• _What to work on_
Print, please, exactly the lines from the one with "Open the Recalls navigation menu" through the final line of the data below, with both ends included and the pictures left out.

Dataset entries:
===

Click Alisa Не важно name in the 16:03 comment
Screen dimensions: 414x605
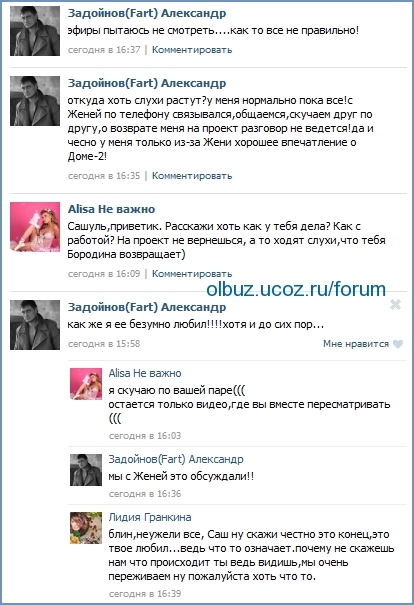click(145, 373)
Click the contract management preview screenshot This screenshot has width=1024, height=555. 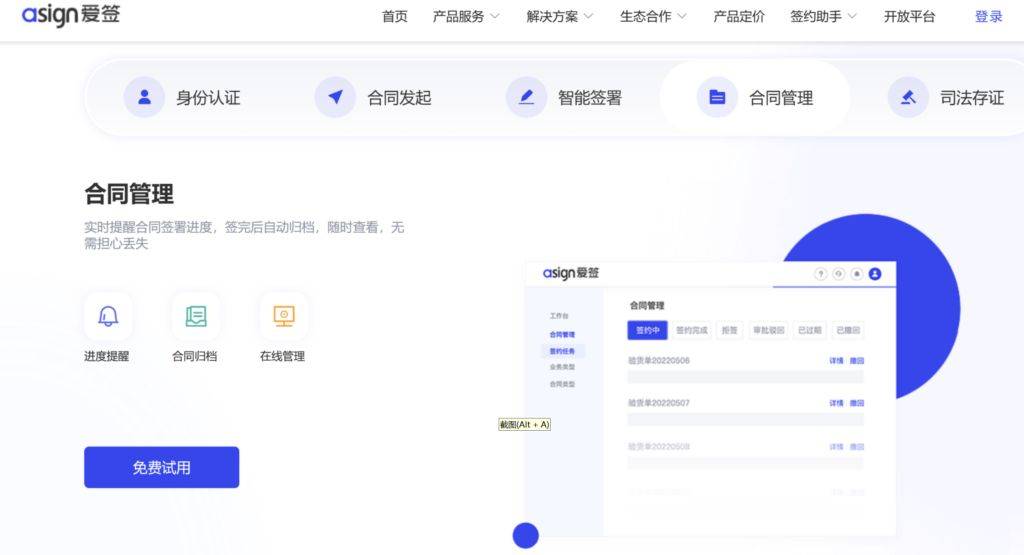click(711, 400)
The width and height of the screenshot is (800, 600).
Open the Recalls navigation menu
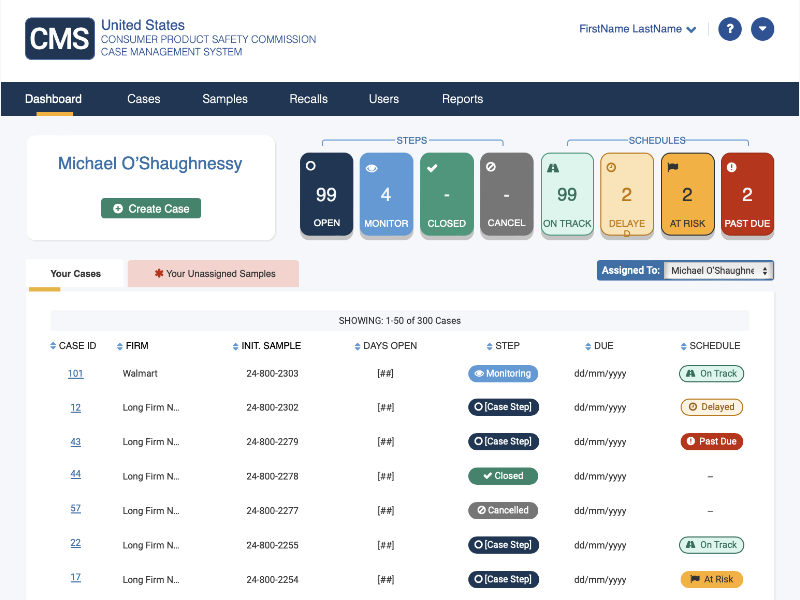(308, 99)
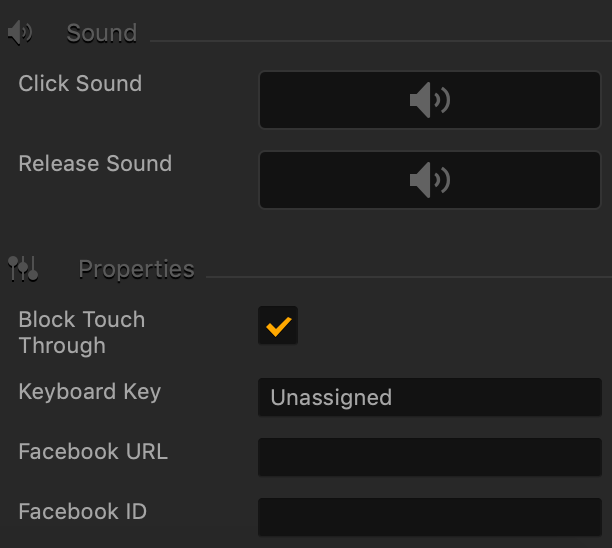Select the Unassigned Keyboard Key field

430,397
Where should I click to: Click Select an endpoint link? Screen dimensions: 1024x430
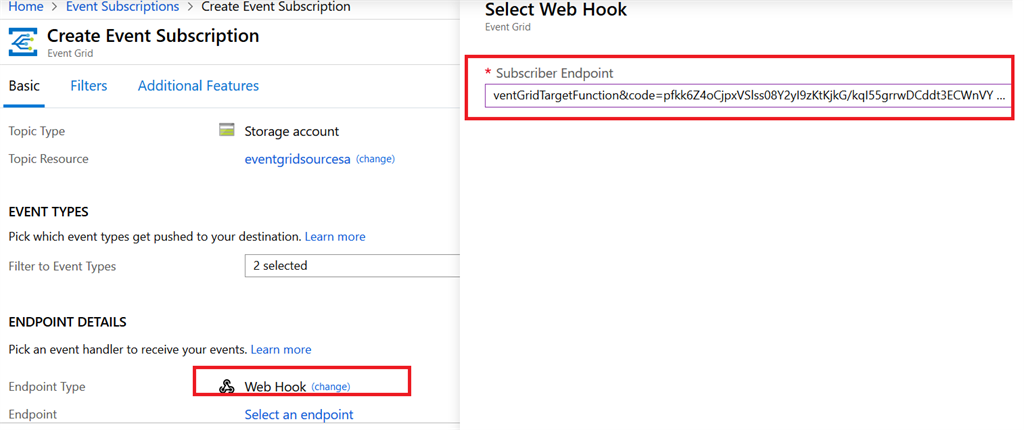[299, 415]
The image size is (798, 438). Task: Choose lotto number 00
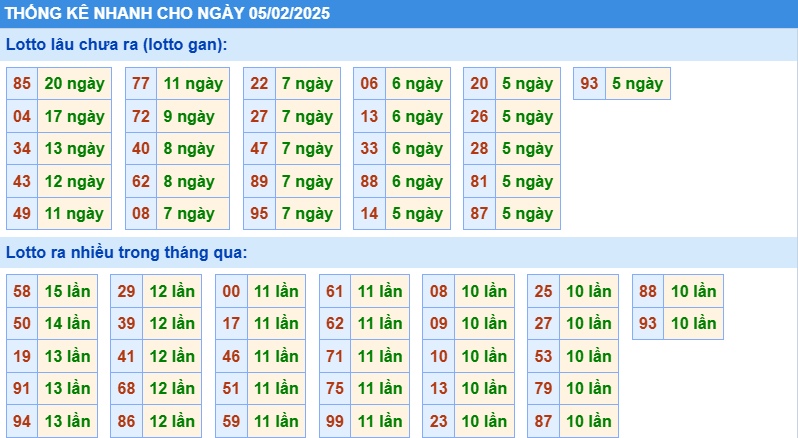click(231, 292)
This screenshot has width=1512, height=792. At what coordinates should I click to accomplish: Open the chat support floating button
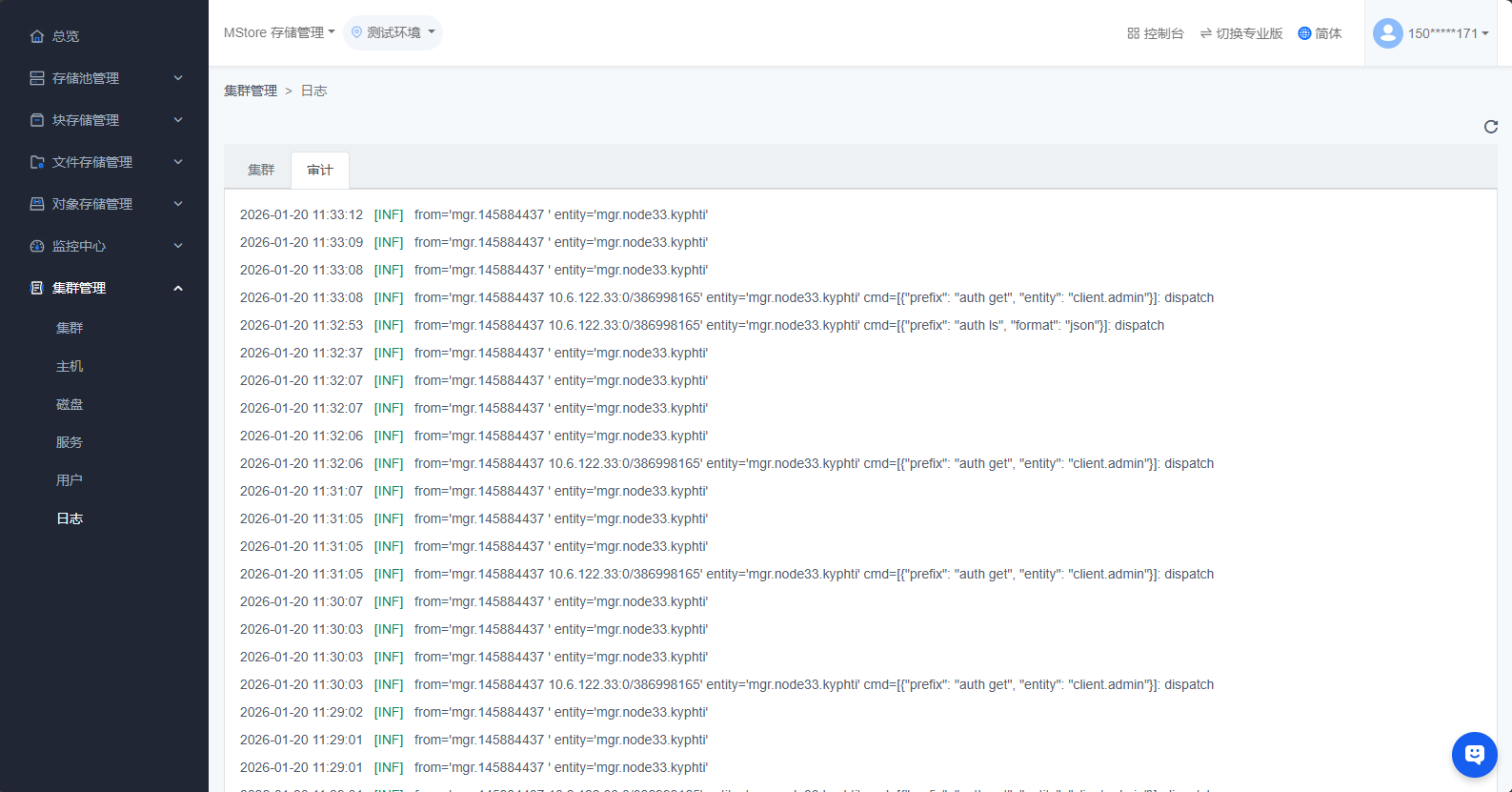pyautogui.click(x=1474, y=755)
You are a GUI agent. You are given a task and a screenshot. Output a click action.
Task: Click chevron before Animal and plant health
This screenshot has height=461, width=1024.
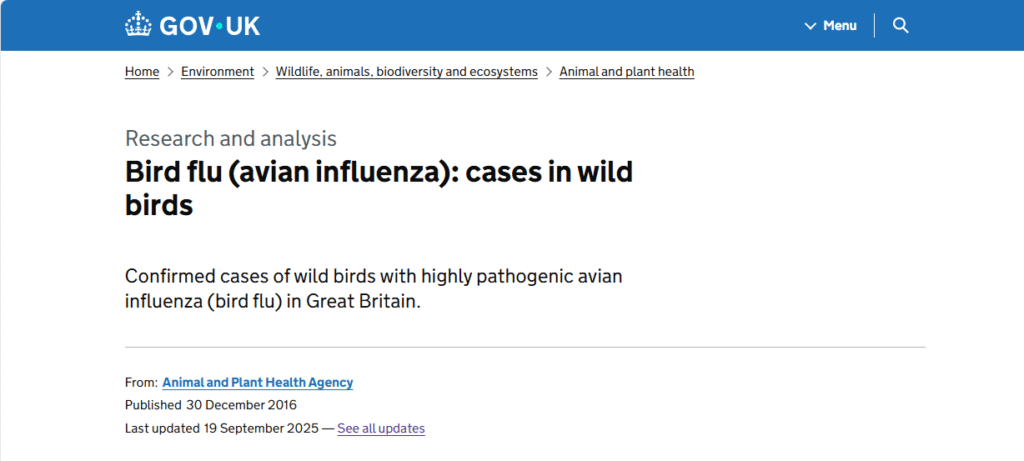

===

• _Your response_
Open the Recalls navigation menu
(308, 99)
Select the Unassigned Keyboard Key field

430,397
Where should I click to: Click Select an endpoint link? Screen dimensions: 1024x430
[299, 415]
The image size is (798, 438). Task: Choose lotto number 00
click(231, 292)
This screenshot has width=1512, height=792. At what coordinates should I click to accomplish: Open the chat support floating button
pyautogui.click(x=1474, y=755)
You are a GUI agent. You are given a task and a screenshot. Output a click action.
Task: Click chevron before Animal and plant health
This screenshot has height=461, width=1024.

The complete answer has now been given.